Makes 4 servings
2 Tablespoons + ¼ cup ghee, avocado oil or olive oil, divided
½ cup potato starch
2 Tablespoons coconut flour
1 teaspoon garlic sea salt
¼ teaspoon onion powder
ranch dressing, optional
Nut Free, Egg Free, Soy Free
This “free from” recipe and excerpt comes from Jennifer Robins’ The Paleo Kids Cookbook.
“Some kiddos love buttered peas without any fuss or presentation. My kids have even been known to eat them frozen as a snack (odd but true). But some littles just need the extra encouragement when it comes to greens. These fritters are crispy and feel like the perfect finger food when, in fact, they are the perfect green accompaniment to dinner!”
1. Preheat the 2 tablespoons of cooking fat in a large skillet over medium/high heat.

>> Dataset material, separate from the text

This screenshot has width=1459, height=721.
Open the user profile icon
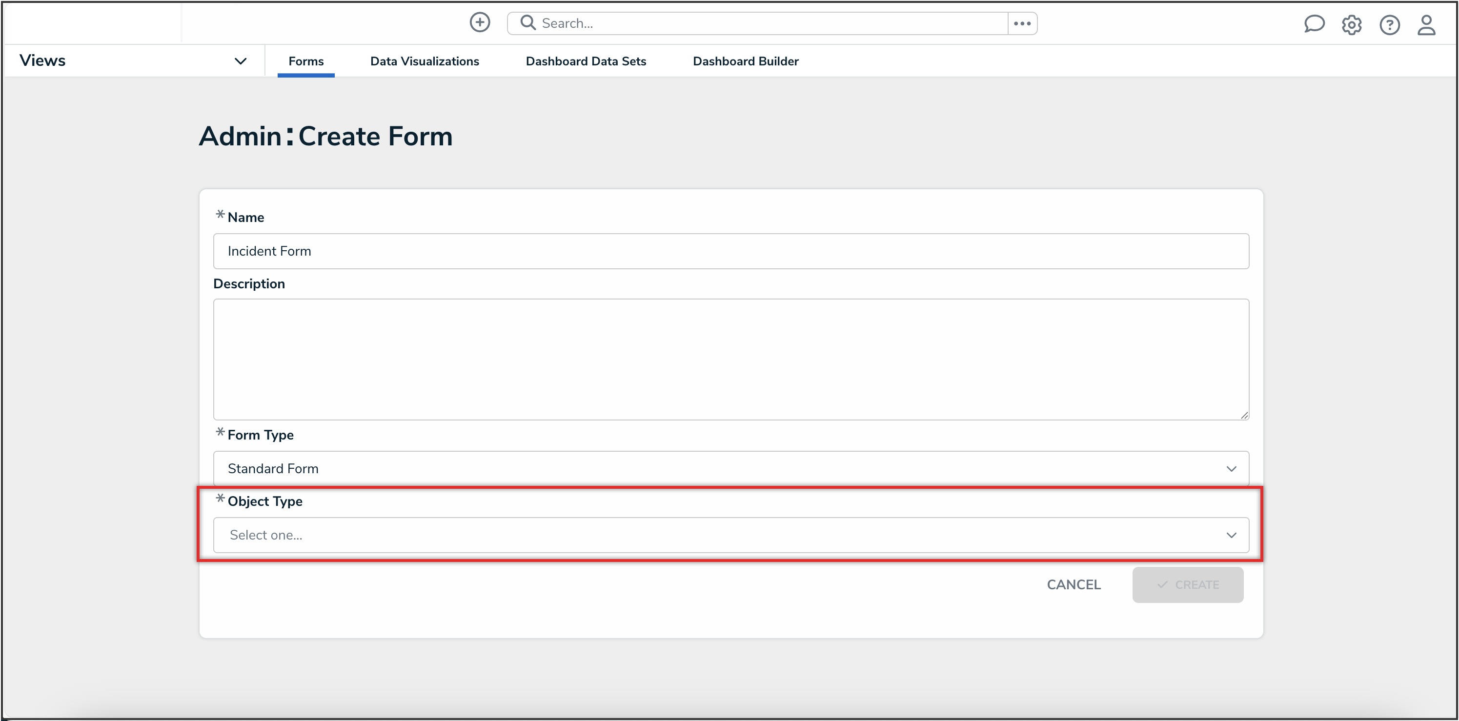click(1426, 25)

2. Combine all of the remaining ingredients (minus the dressing) in a mixing bowl and stir or mix by hand until they are all incorporated evenly.
3. Using your hands, take a small handful and form a patty or disc shaped fritter.
4. Once formed, place your fritter into the hot oil and fry it until crispy, about 3 minutes per side.
5. Remove the fritter and place it on a towel-lined plate to absorb excess oil. Repeat with remaining dough until it is all used. Serve warm. These are also great dipped in the Ranch Dressing.